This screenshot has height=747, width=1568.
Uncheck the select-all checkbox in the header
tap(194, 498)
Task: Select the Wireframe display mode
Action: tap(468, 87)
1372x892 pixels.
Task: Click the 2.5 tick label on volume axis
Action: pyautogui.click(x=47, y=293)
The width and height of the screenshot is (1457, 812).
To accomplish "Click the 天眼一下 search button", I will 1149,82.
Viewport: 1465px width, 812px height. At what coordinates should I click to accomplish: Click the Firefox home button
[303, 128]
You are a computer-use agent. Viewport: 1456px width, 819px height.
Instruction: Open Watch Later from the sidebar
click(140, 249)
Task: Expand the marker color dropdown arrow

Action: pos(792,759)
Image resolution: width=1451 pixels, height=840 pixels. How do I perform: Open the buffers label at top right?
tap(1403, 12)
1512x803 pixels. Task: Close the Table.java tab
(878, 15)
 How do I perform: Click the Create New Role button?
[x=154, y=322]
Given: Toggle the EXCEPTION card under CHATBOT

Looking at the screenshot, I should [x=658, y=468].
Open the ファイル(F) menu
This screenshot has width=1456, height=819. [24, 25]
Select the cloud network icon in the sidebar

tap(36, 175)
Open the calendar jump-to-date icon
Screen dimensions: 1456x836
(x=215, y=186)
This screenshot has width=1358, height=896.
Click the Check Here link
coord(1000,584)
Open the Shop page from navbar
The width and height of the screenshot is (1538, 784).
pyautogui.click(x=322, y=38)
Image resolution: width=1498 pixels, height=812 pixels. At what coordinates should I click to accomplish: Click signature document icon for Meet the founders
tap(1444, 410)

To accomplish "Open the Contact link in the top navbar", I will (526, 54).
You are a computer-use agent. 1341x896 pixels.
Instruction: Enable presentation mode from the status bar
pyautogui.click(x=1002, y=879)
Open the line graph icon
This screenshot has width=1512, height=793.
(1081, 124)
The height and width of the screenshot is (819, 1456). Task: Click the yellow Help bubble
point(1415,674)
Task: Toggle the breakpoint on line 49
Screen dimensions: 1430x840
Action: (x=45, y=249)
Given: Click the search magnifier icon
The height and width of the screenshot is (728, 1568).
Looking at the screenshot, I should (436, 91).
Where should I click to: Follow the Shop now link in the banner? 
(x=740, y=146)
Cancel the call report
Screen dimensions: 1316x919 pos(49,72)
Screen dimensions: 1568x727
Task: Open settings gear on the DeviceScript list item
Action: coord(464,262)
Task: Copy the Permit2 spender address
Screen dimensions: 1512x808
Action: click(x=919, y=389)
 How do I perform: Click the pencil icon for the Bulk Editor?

What to work on: Copy all lines from the material that hold "navbar".

Your solution:
Open the Shop page from navbar
To accomplish "Open the Contact link in the top navbar", I will (526, 54).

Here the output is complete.